I suspect Brightcove (NASDAQ:BCOV) is similar, despite its having gone public early this year, and its latest moves smell like it's sprucing itself up to take that Yammer-like plunge.
Brightcove built its business providing back end support to media companies and other video producers. Its technology for this is App Cloud (two words), which marries HTML5 web development with cloud content services. A version of this, App Cloud Core, has now been released as open source in hopes of bringing mobile content developers into its fold.
The company itself is focusing on iOS, according to TheVerge, seeing Apple's AirPlay as the key that can separate cable bills into their component parts for people, turning networks into apps. The open source play extends its reach into the Android space.

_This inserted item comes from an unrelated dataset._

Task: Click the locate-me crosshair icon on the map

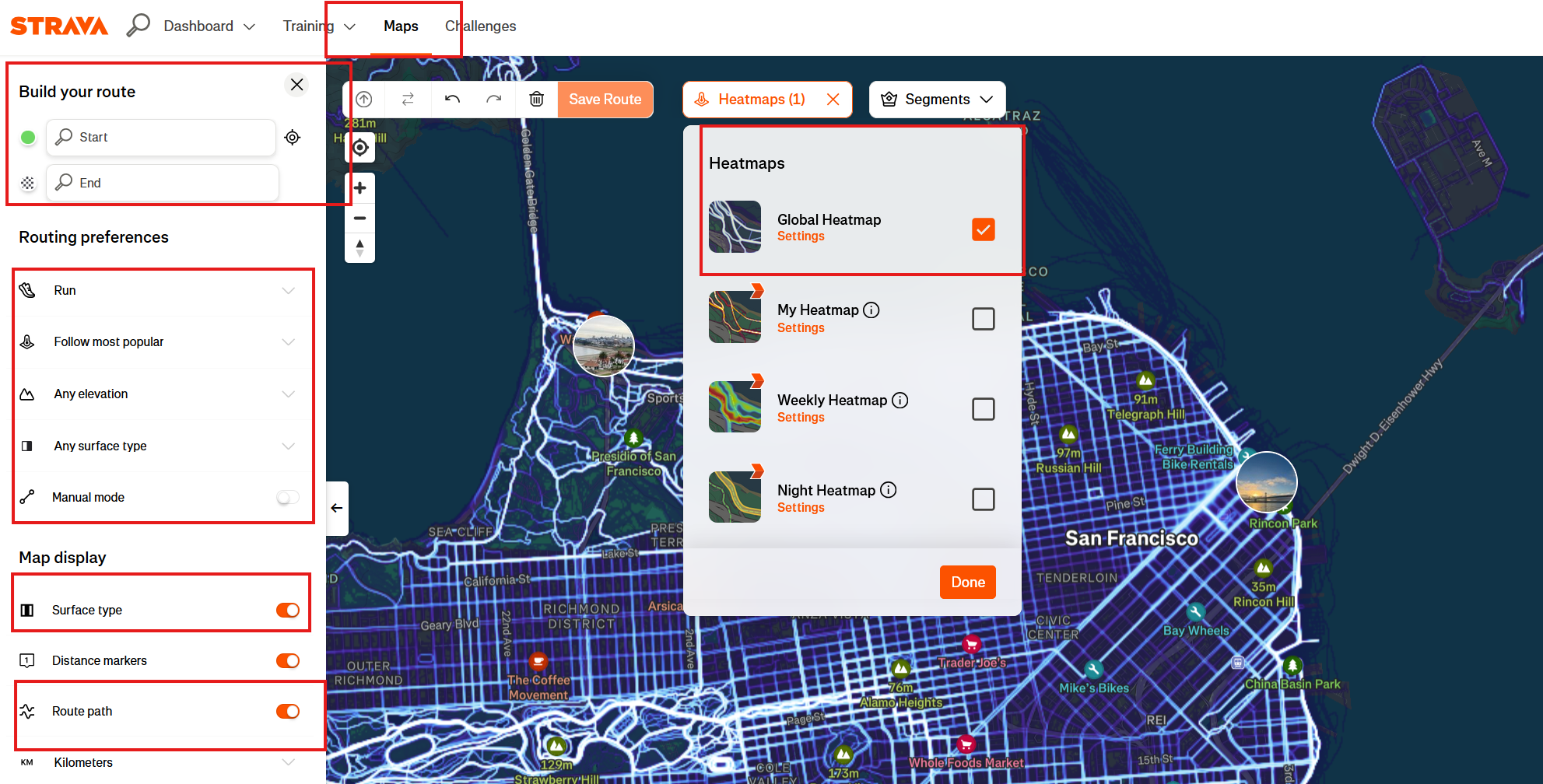Action: (x=359, y=148)
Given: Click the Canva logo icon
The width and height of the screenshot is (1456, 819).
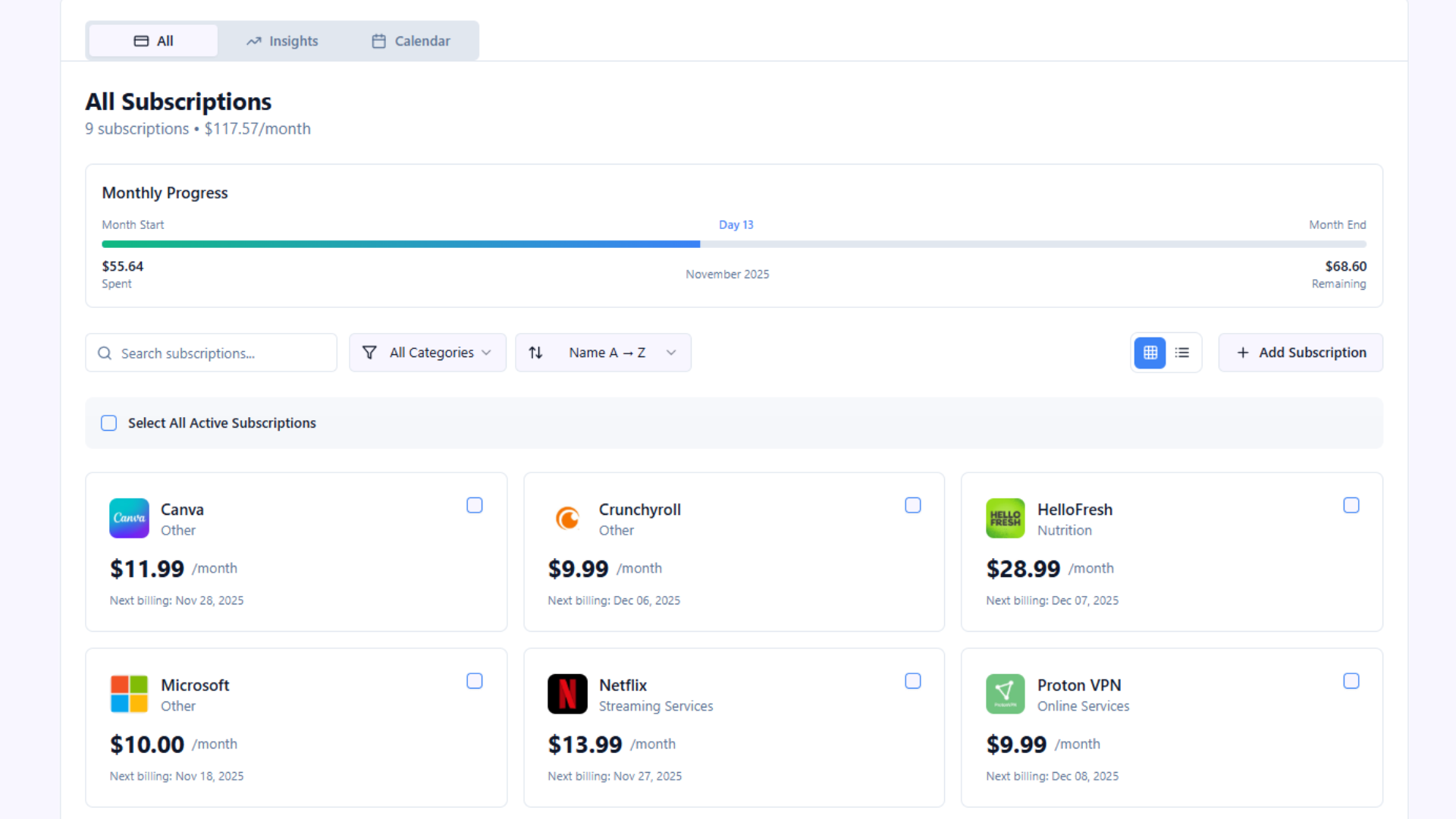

But when you start playing so deliberately among technology giants, playing with key technologies like HTML5, mass media and public cloud development, I think it's wrong for investors to look at you strictly from a profit standpoint.
And investors don't.
What would you pay for a company whose sales are running toward $80 million/year (but increasing at nearly 25% per year) that has yet to achieve profitability? Or a development company that actually had to take out debt last year to leverage that equity - the current debt load is about three times cash on hand. Their most recent quarter showed a loss of 17 cents per share, but revenue beat by $2 million, about 10%, so that's good.
Well, the public market gives that a valuation of about $431 million, which comes out to about six times trailing revenues.
I don't think that's excessive.
Assuming you see this Cambridge, Massachusetts company as takeover bait, as an important technology supplier at the center of where the big fish are seeking their next meal.
This is a company that could bring you a surprising return at some point in the next two years, and if you're of a speculative bent you might want to put it on your radar. Failure to generate a sale, however, will not lead to a winning investment. That's just the way the game goes. You don't get to be a big fish by serving the bigger ones.
Disclosure: I have no positions in any stocks mentioned, and no plans to initiate any positions within the next 72 hours.